Interactive-drive latency tuning#

interactive-drive latency has two different components:

  • Model / chunk latency is the time spent preparing HDMap conditioning, running the OmniDreams DiT, decoding the generated chunk, and updating model state. This is usually the dominant input-to-visual delay.

  • Video-transport latency is the time spent delivering already-generated frames to a local window or browser. Switching from MJPEG to WebRTC can reduce this delivery cost, but it does not make the model generate a chunk faster.

Tune the model path first when the profiler shows per-chunk work dominating. Tune transport when generated frames are ready quickly but arrive late or unevenly in the viewer.

Model and backend choice#

Use the OmniDreams world-model backend for latency work. The raster backend is useful for scene, control, and presenter debugging, but it does not exercise the model path and should not be used as a model-latency reference.

The packaged interactive-drive manifests are the supported starting points:

  • example_world_model.yaml is the default single-view configuration at 1280 x 704 (width x height), 30 FPS, 8 generated frames per steady-state block, LightVAE enabled, and native DiT acceleration disabled.

  • example_world_model_perf.yaml is the perf-tuned manifest. It lowers the default resolution to 1168 x 640, keeps 30 FPS and 8-frame steady-state blocks, enables the performance recipe, and requires the native DiT path.

Exercise instructions:
A – In the latency tuning text, why shouldn't the raster backend be used as a model-latency reference?
B – Continue the latency tuning text from its last sentence.

Source excerpt:
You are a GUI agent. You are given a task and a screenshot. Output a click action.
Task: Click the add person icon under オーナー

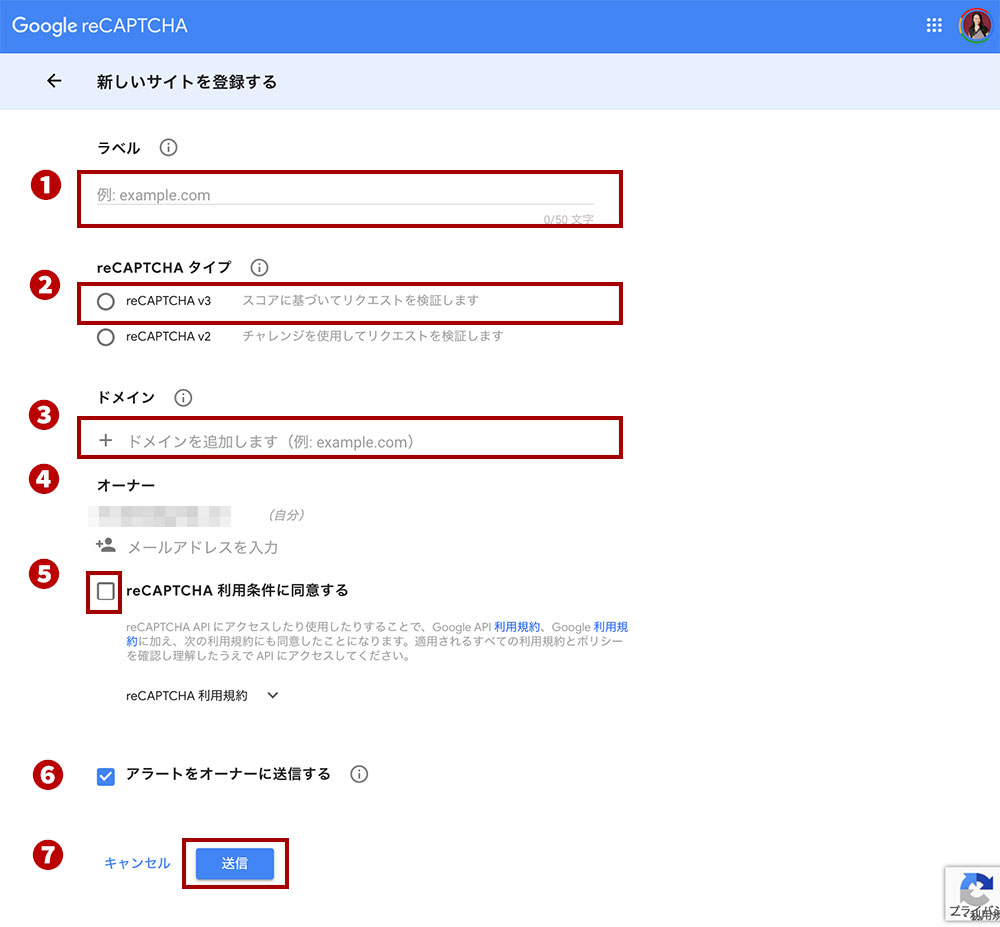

Set of answers:
A – The raster backend does not exercise the model path, so it cannot stand in for model latency. It is useful only for debugging scenes, controls, and the presenter.

B –
Run the perf manifest only on hosts that can build and load the native extension:

uv run --package flashdreams-omnidreams omnidreams-prepare --perf
uv run --package flashdreams-omnidreams interactive-drive \
    --manifest example_world_model_perf.yaml

native_dit_acceleration: required is intentional. If the native extension is not available, startup fails instead of silently falling back to the slower PyTorch path.

Resolution#

Resolution is one of the highest-impact latency knobs because it changes the amount of HDMap, DiT, and VAE work per chunk. Set it in the world-model manifest:

resolution_wh: [1168, 640]

Both values are [width, height] and must be positive multiples of 16. The bundled manifests list tested aspect-compatible examples:

  • [1280, 704]

  • [1168, 640]

  • [1024, 560]

  • [896, 496]

  • [640, 352]

Lowering resolution reduces per-chunk compute and transport payload size, with the expected image-quality tradeoff. The raster presenter automatically adopts the manifest resolution for the world-model backend.

Chunk size constraints#

Do not treat chunk size as an arbitrary latency knob. The interactive-drive adapter validates the FlashDreams pipeline at startup:

  • The initial conditioning chunk is fixed at 5 frames.

  • The public LightVAE single-view recipe used by the bundled manifests supports 8-frame steady-state chunks.

  • Full-VAE single-view recipes support 8- or 12-frame chunks only when the matching checkpoint is available.

  • The pixel-shuffle single-view branch requires 16-frame chunks and local_attn_size: 8. It is not the published interactive-drive tuning path.

At 30 FPS, an 8-frame steady-state chunk covers about 267 ms of generated video. Reducing video-transport latency cannot remove this model-side chunk granularity.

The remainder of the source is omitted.